UAE Foreign Ownership Rules: Towards More Openness?
In November 2020, President Sheikh Khalifa announced a significant modification to the 2015 commercial companies’ law, amending 51 articles and introducing three new ones. This move is expected to bring significant changes in how businesses will be conducted in the United Arab Emirates moving forward and attract more foreign investors.
- Major Amendments:
One of the critical decisions of this new law is allowing foreign nationals to set up, own, and run a UAE mainland company without the need of an Emirati shareholder to hold the majority of the company’s shareholding structure, usually 51%. By eliminating the need for Emirati shareholders, the process of setting up an onshore company in the UAE will be more flexible with less overhead costs.
That alone is a significant boost to the country’s economy. Moving forward, UAE will be attracting more foreign capital to its market. UAE market is considered the second-largest market in the Arab world. It will likely become the first with the new legislation.
Add to that, an onshore company can now be established without appointing a local UAE agent. Not to mention the abolishment of the provisions that require an onshore company’s chair manager and the majority of its board of directors to be UAE nationals. That being said, companies can now fully operate by non-Emiratis shareholders and directors of all nationalities.
- Activities Falling Under this Amendment:
However, local authorities will still require a level of participation by Emiratis in any companies operating under important sectors, including oil and gas exploration, utilities and transport, and state-owned entities.
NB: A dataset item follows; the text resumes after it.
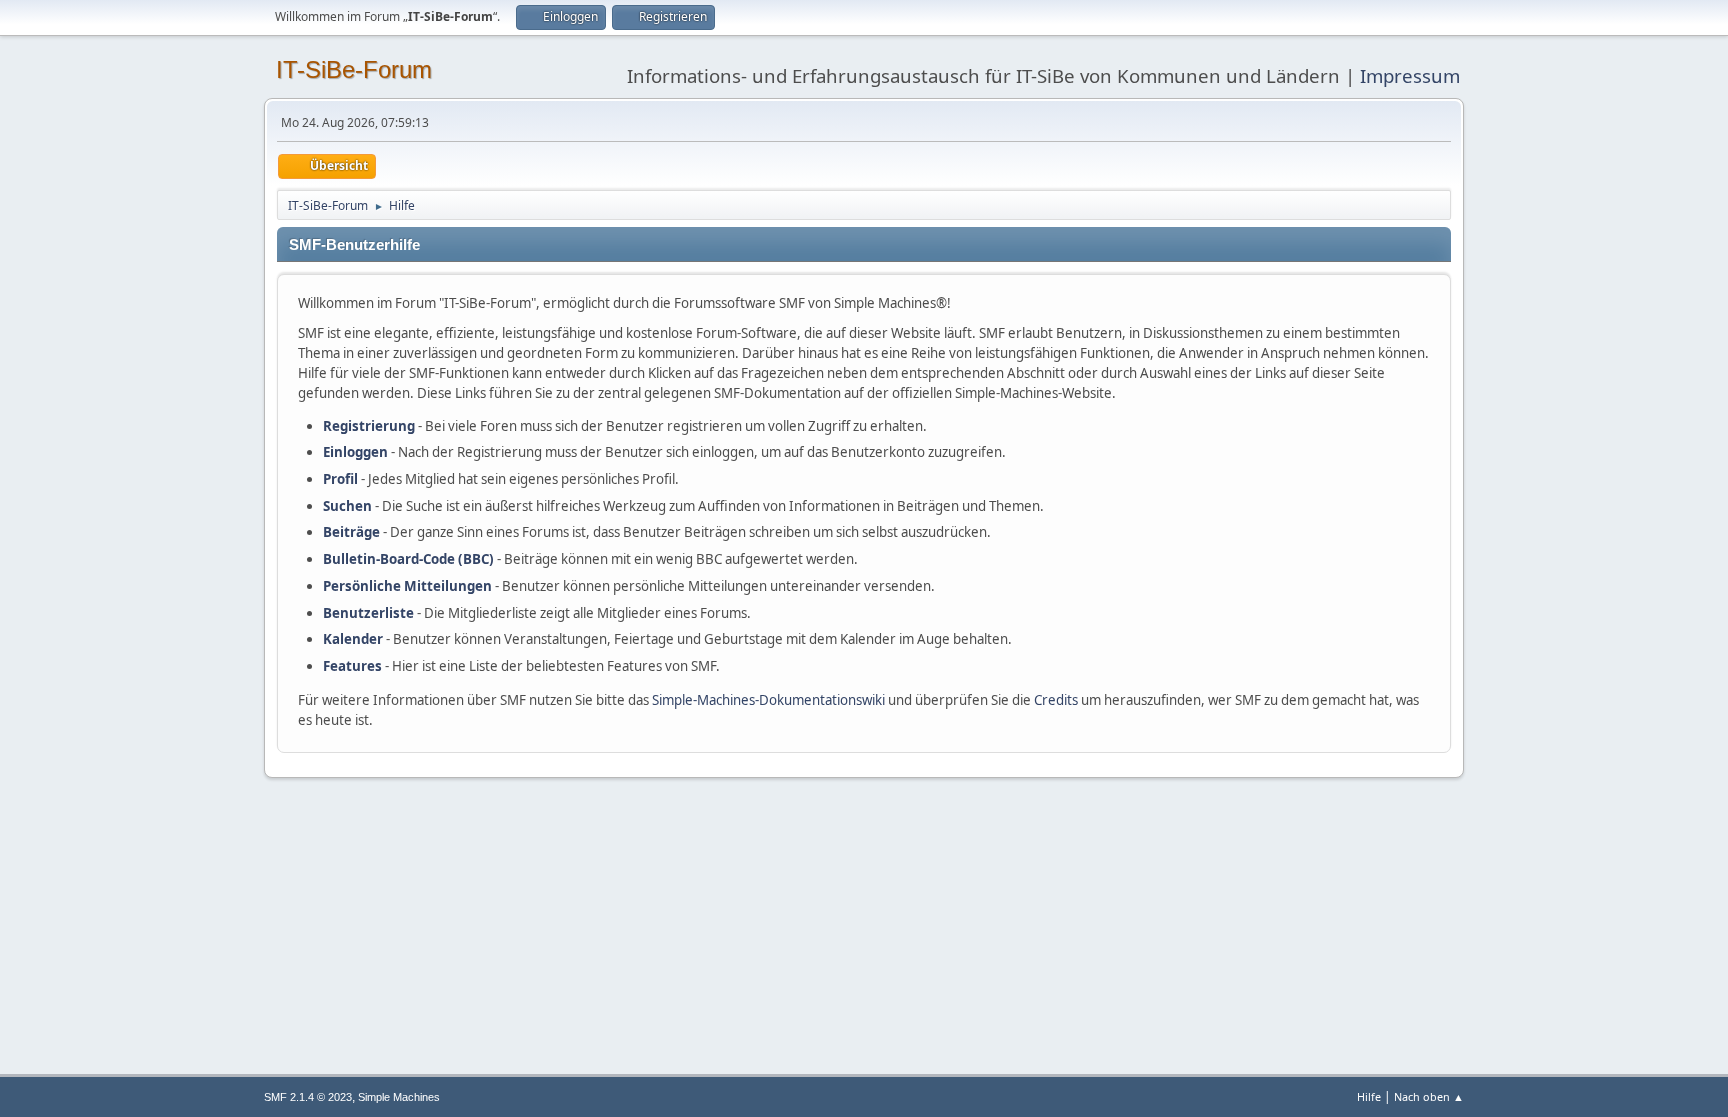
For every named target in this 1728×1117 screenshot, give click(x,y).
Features (352, 666)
These will still have to be 51% owned by a UAE national.
- Additional Amendments:
Other significant amendments to the law are the ability to remove the chair or senior executives of a company if found guilty of fraud or abuse of authority. Shareholders are capable to directly sue a company in civil court over any failure of duty that results in damages and authorize electronics votes at annual general meetings.
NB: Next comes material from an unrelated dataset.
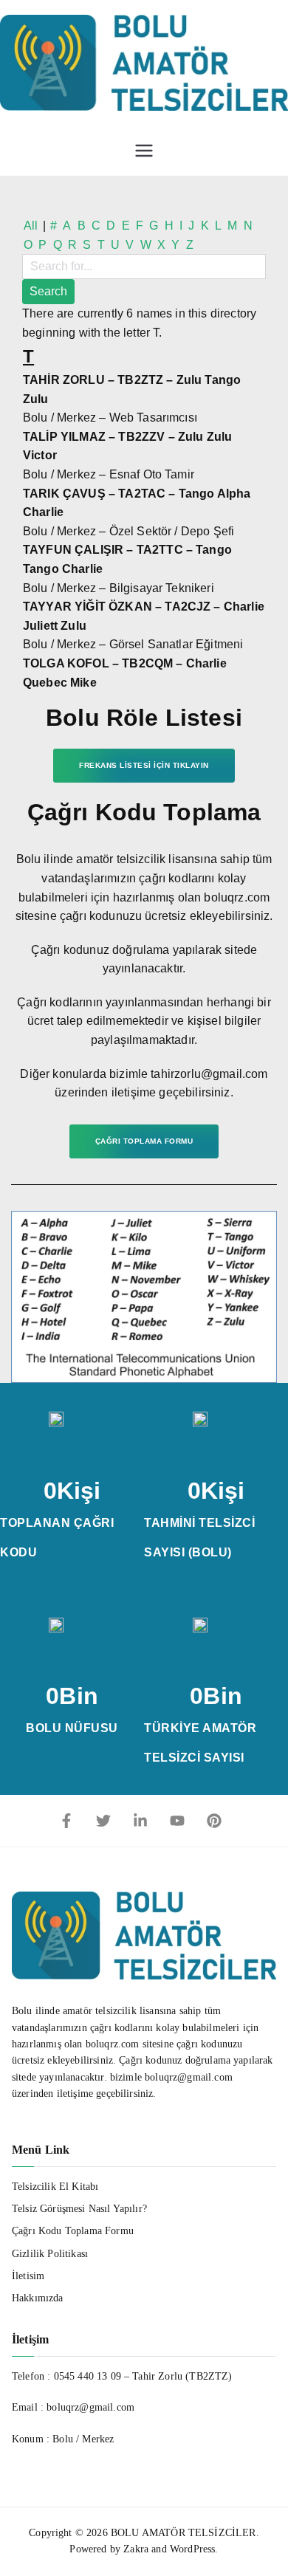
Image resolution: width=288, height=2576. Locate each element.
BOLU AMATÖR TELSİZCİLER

To boost liquidity in local capital markets, companies wishing to go public can now sell up to 70% of their shares in an Initial Public Offering, instead of the currently applicable limit of 30%. It’s important to mention that the Dubai Financial Market’s market capitalization and the Abu Dhabi Securities Exchange were more than $240 billion at the end of 2019.
- When will it become effective?
Although most of the changes are effective as of December 1st, 2020, the ones related to foreign ownership exemption, agency, and boards of directors will be in effect six months after the publication of the new legislation in the Official Gazette, the legal newspaper of the country. Remember, companies will have one year to comply with the amended law from the time articles become effective.
Sheikh Mohammed bin Rashid, Prime Minister and Ruler of Dubai, Sheikh Mohammed Bin Rashid stated that the country provides “a conducive legislative environment” for investments.
This will open the door to set up more companies by investors of all nationalities, hence attract foreign capital. Starting a business in the UAE has never been as convenient as now!